Elephants in the Volkswagen: Facing the Tough Questions About Our Overcrowded Country
- Lindsey Grant
- April 7, 1992
- Books by Lindsey Grant
- 0 Comments
In the last century, the United States has grown from 75 million people to 250 million. Have we gone too far? How can an optimum population be identified and achieved, and how can we confront the problems now facing our overcrowded country?
Negative Population Growth put these questions to specialists on the environment, food and energysupplies, urban issues, national defense, labor and other areas directly affected by U.S. demographics. The result is Elephants in the Volkswagen — a unique, multifaceted examination of one of the most pervasive and controversial issues facing our nation’s policymakers.
Courageously attacking the hard questions about population, these essays cast new light on some of the central problems of human survival. The readers may be surprised to learn that we really can do something about population.
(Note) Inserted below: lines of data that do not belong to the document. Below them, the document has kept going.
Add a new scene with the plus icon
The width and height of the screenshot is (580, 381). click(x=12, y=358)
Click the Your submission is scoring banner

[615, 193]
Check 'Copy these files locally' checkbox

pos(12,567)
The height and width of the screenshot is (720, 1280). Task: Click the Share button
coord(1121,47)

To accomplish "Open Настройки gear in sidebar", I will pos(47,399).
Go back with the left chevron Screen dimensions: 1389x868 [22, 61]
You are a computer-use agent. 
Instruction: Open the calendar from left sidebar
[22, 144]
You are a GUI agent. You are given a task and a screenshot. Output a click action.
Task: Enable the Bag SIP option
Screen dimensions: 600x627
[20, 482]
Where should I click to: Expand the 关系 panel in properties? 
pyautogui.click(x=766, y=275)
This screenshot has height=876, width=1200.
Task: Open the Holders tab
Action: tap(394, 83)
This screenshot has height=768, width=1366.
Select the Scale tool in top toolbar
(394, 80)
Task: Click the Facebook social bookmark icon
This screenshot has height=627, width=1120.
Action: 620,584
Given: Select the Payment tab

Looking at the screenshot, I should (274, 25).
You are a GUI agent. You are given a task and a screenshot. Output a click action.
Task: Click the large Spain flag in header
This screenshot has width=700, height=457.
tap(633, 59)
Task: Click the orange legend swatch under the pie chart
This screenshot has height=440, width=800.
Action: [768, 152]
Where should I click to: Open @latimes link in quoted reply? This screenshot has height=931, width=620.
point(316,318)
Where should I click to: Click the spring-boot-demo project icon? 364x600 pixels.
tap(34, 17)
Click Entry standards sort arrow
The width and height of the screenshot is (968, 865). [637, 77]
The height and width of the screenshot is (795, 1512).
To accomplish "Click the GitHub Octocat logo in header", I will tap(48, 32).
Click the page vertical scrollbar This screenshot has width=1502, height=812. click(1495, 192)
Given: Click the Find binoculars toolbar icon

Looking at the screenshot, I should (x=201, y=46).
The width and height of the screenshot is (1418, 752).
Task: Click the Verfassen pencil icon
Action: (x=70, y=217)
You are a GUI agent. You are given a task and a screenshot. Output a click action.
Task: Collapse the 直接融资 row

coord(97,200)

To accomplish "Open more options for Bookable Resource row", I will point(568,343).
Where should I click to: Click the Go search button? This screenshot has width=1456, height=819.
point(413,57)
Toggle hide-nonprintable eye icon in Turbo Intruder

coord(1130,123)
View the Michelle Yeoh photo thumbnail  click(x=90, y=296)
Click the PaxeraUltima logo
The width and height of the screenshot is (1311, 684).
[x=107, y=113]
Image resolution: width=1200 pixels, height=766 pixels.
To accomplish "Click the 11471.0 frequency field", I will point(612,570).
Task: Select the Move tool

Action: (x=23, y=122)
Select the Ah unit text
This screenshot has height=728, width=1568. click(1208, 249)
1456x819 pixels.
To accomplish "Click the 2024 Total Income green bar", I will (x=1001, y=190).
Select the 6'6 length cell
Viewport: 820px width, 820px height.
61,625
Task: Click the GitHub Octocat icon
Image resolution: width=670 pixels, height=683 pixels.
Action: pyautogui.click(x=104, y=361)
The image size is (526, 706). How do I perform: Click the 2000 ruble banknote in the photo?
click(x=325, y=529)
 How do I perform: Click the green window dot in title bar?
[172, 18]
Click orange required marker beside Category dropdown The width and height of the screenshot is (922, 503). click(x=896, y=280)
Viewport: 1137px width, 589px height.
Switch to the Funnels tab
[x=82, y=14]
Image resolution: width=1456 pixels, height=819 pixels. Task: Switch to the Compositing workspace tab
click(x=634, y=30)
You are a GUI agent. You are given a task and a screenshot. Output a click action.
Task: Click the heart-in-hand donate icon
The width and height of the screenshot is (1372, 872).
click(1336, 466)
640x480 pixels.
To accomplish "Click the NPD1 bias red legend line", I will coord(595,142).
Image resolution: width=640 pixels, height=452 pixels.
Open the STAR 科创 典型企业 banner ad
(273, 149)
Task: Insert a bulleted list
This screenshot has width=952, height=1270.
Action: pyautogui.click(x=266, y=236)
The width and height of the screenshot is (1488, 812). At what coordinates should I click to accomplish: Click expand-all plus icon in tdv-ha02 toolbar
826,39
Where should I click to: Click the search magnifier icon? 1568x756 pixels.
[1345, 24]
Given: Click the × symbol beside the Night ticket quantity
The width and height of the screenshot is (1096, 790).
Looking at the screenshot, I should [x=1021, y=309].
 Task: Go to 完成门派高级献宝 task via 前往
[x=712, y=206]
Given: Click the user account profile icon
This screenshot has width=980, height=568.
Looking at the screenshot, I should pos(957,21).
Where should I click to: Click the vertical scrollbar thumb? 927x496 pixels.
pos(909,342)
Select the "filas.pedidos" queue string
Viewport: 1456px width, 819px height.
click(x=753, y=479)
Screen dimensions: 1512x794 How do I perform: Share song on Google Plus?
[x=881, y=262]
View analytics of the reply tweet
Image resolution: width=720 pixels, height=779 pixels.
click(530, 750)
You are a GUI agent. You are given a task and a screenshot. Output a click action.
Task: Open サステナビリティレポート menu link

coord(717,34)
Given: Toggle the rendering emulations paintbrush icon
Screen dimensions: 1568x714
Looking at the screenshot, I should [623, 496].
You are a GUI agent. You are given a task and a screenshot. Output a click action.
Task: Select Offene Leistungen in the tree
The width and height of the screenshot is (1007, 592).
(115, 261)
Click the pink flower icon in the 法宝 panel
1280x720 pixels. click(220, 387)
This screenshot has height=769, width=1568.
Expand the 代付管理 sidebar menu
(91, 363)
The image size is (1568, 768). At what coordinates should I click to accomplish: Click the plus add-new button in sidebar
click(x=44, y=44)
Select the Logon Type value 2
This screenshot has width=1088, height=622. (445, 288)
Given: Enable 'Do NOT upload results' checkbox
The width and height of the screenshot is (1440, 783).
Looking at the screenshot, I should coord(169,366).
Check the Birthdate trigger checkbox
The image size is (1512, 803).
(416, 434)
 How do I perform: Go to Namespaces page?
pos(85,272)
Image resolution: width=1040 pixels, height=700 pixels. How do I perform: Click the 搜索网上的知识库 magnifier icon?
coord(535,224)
Dr.Garrett Hardin co-author of Managing the Commons and author of Population, Evolution and Birth Control
Lindsey Grant is a retired Foreign Service Officer; he was a China specialist and served as Director of the Office of Asian Communist Affairs, National Security Council staff member, and Department of State policy Planning staff member. As Deputy Secretary of State for Environmental and Population Affairs, he was Department of State coordinator for the Global 2000 Report to the President, Chairman of the interagency committee on Int’l Environmental Committee and US member of the UN ECE Committee of Experts on the Environment. His books include: Too Many People, Juggernaut, The Horseman and the Bureaucrat, Elephants in Volkswagen, How Many Americans?